The link between the Chinese New Year Tale & The Fireworks
A long long time ago, there was a monster named “Nian” (translation is “the Year” in Chinese) who lurked in the mountains and dined on human flesh on the first day of every year. As a result, on New Year’s Eve people would worship the heaven and the ancestors, praying that they wouldn't meet the monster Nian. The Chinese would turn all the lights out to have a banquet with their family, filled with different kinds of food as their last meal.
On one New Year's Eve, as everyone hid from the monster by staying indoors, a stranger wandered into the streets and asked people for a place to sleep that one night. Everyone turned him away except for one old grandma. In return, the stranger promised that he would protect the grandma from the dangerous monster.

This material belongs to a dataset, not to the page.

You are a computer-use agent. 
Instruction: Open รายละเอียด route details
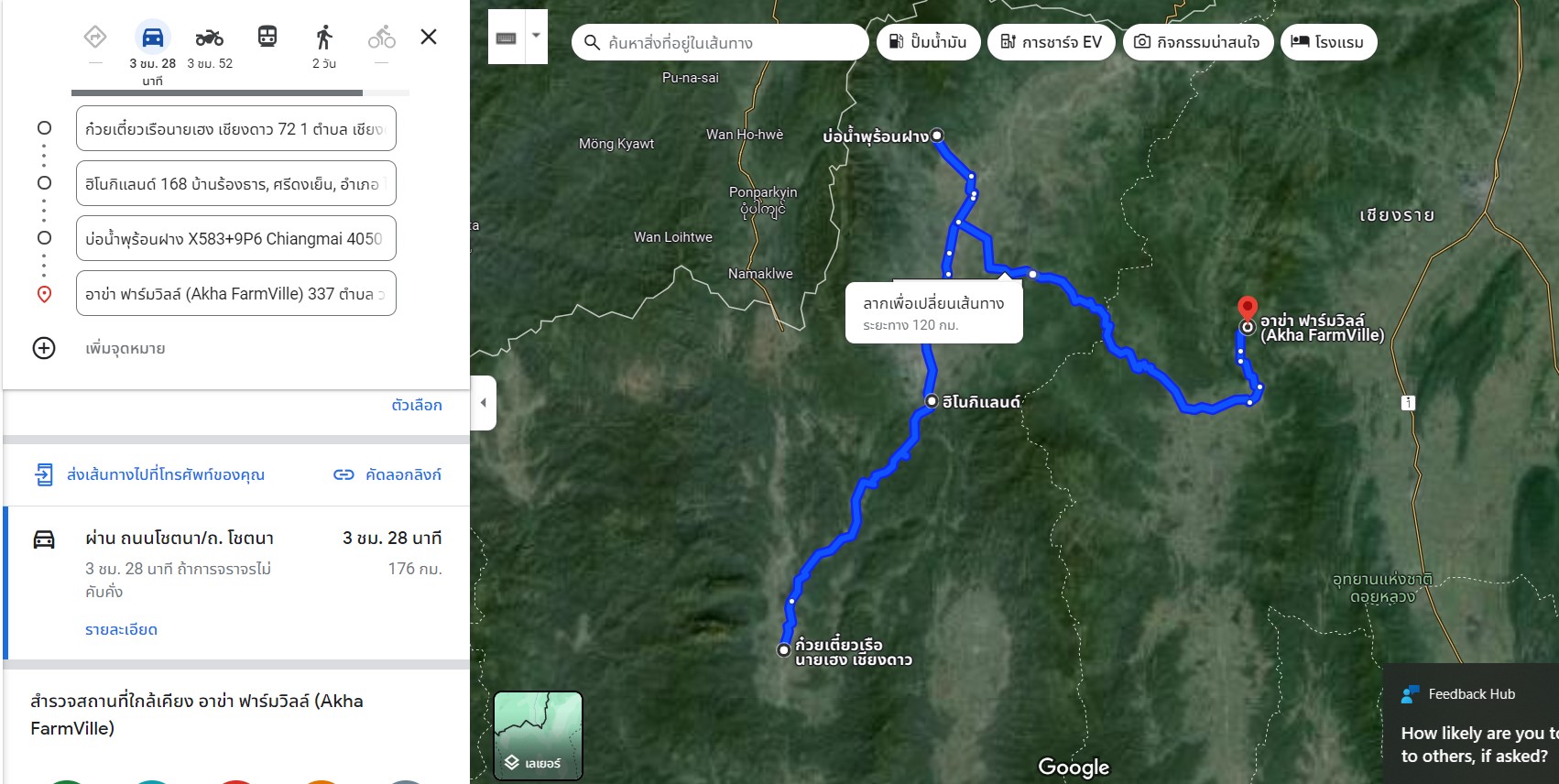(121, 629)

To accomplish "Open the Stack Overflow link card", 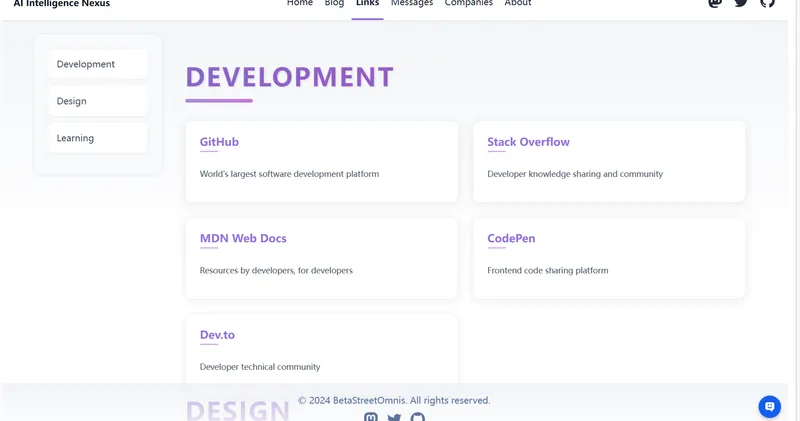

With a red piece paper glued on their gate, the stranger and the grandma remained safe while the monster started eating everybody else. Soon the monster found them, but was unable to approach their house as he was afraid of the color red. Later on, his hunger defeated his fear, and the monster shouted again as he jumped into their lawn. And as the fireworks began, the monster ran out to the mountains and disappeared.
The next morning people found out that grandma was still alive, and they asked her how she managed to survive. She told them about the weak spots of the monster.
Lesson Learned: Next time, when you see your Chinese neighbors playing with fireworks, don’t complain and give them your lighter!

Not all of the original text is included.